It seems like everyone has a “summer cold” these days. If you have hallmark COVID symptoms — headache, runny nose, sore throat, sneezing, coughing — but your at-home test says you’re negative, what do you believe: your body or the test?
There are a few possibilities in this scenario, experts say Fortune. At-home COVID tests “work as well as ever” – even on new variants like “Pirola” BA.2.86, “Eris” EG.5.1 and “Fornax” FL.1.5.1, Dr. Amesh Adalja, an infectious disease specialist and senior scholar at the Johns Hopkins Center for Health Security, explains Fortune.
Your test may have given you a false negative, which is much more common than false positives, experts say.
It could also be that you are performing the test incorrectly, or at the wrong time.
Are you doing your COVID test incorrectly?
One reason you may test negative when you don’t: When you performed your nasal swab test, you may have swabbed a sample of your nose that did not contain the virus. Or maybe the patch contained the virus, but not enough.
“When we take a nasal sample, we’re picking up a small sample – a very small surface area – when the virus could certainly be replicating somewhere else in the body,” says Dr. Stuart Ray, vice chairman of medicine for data integrity and analytics at Johns Hopkins’ Department of Medicine, previously said Fortune.
“The nose is one of the portals through which the virus enters and lives, but it is also in the mouth and can be deep in the lungs.”
Are you taking your COVID test at the wrong time?
It’s a common complaint these days that at-home COVID tests don’t work, says Raj Rajnarayanan — assistant dean of research and associate professor at the New York Institute of Technology’s campus in Jonesboro, Ark., and a leading tracker of COVID variants – Fortune.
You may be testing too early at home. Both at the beginning and end of an infection, the viral load is not always large enough to make a test positive.
Most people with symptoms who test negative initially “test positive after a day or two,” Rajnarayanan says.
What question will you ask during your COVID test?
The problem for many people is that they ask the wrong question on their at-home COVID test, Adalja says.
While most people use them to determine whether they have COVID or not, such tests can only tell you whether you can spread COVID or not. A negative means you can’t, and positive means you can.
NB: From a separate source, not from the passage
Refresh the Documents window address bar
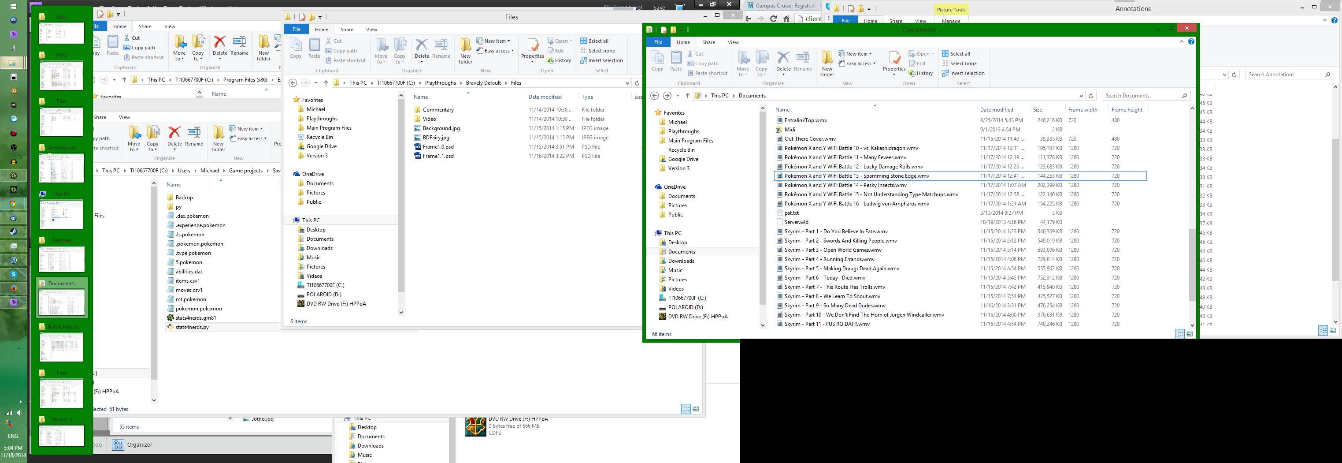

According to Adalja, they cannot tell you with certainty whether or not you have or have had COVID.
Some additional tips for testing, from the U.S. Centers for Disease Control and Prevention:
- If you have COVID symptoms, test immediately.
- If you test negative with a home test, repeat the test again within 48 hours.
- If you have been exposed to COVID, test at least 5 full days after exposure.
- If you test negative with a home test, repeat the test again within 48 hours.
- If you still test negative, wait another 48 hours and then test one final time.
- In both cases, if you prefer not to wait, you can have a PCR or polymerase chain reaction test performed by a doctor. These are more sensitive and usually more accurate.